Protag’s tracking device enlists the help of strangers to find your lost stuff

Ever since Bluetooth Low Energy chips emerged, a growing number of object tagging and tracking services have sprouted up to take advantage of the technology’s potential as a proximity-based sensor. Innova Technology is one of those companies, but starting this week it’s offering a twist to its new Protag Elite devices.
In addition to using Bluetooth LE as a kind of radar to keep track of your valuables, Protag now has new crowd collaboration features into its apps so strangers can help you find your stuff if it gets lost. On Wednesday Innova plans to kick off an Indiegogo campaign to raise $100,000 for the new credit-card-sized Elite tag, which will eventually incorporate these new features. The first 1,000 backers can get its rechargeable device for $29.
Tag makers like Innova, Tile and Stick-N-Find basically take advantage of Bluetooth LE’s usefulness for proximity-based communications. Since Bluetooth has such short range, it can be used as a kind of location detector — when you’re connected to an object it’s nearby, when you’re not, it’s not. Companies like NewAer are trying to build platforms around such proximal networks, adding a location-aware element to everyday objects in the internet of things.
PROTAG Elite_laptop
The tag makers have the same goal but a very specific use case. They’re using your smartphone as a proximity sensor, helping you find your tagged things when they’re within Bluetooth range and making records of an object’s last location when you sever that connection. So for instance, if you get up from a café table and leave your bag, a tag app will alert you once it can no longer detect the bag in your vicinity. That works great for stationary objects, but some, like a child or pet, can move independently on their own.
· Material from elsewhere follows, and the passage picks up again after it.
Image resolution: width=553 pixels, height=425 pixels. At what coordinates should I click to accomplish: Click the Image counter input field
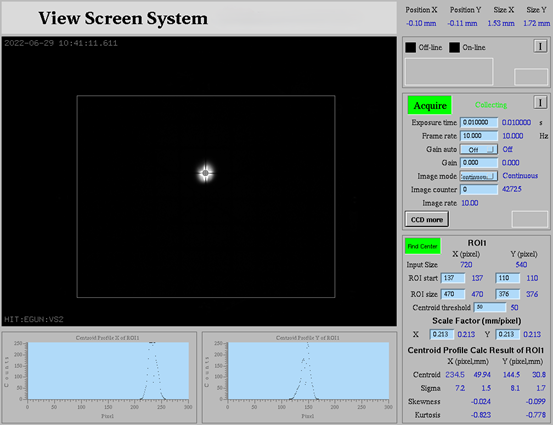[x=479, y=189]
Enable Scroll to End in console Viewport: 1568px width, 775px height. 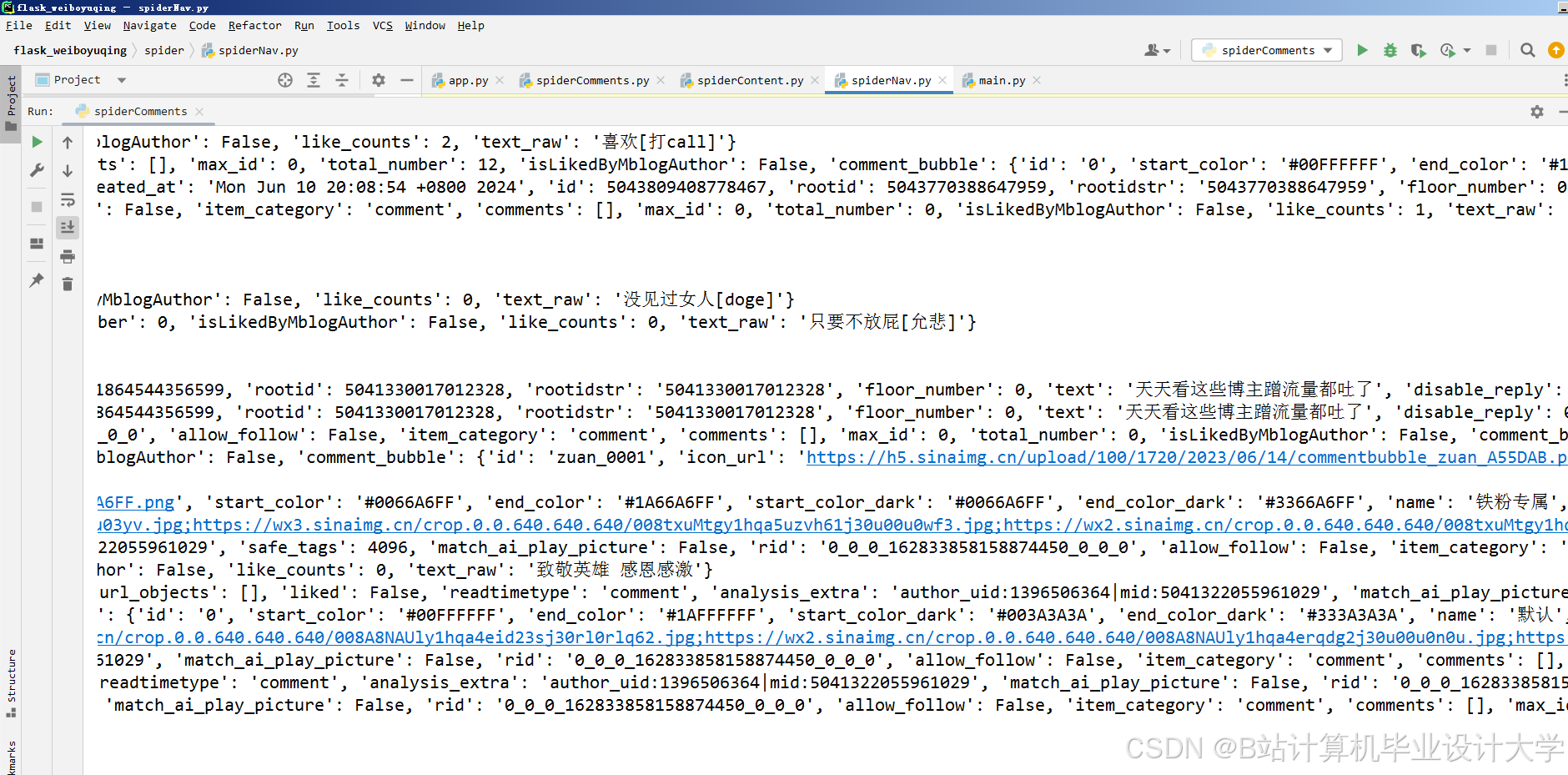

Their last known location won’t necessarily be the place where they wind up.
Tile was the first to start tapping into the power of the masses. Its technology will crowdsource location among all Tile users, so even if you’re out of range of your tag, other Tile users in its vicinity can place your object on a map. Innova plans to offer similar features to its Elite tags in December, but it’s also adding a collaborative communications element.
Normally Protag’s crowdsourcing software acts passively, searching for lost items and then alerting the items’ owners, not the owner of the smartphone doing the sleuthing. But Protag will let you reach out to the smartphone that detected your lost valuable and let you enlist its owner’s help in recovering your item.
It’s certainly a nifty a feature, one that would appear to be a godsend in, say, a missing child emergency. But it should also raise some red flags. Scammers could easily take advantage of a feature like this, using “lost articles” to mark would-be good Samaritans. Innova will have to put some controls in place to ensure the app isn’t abused.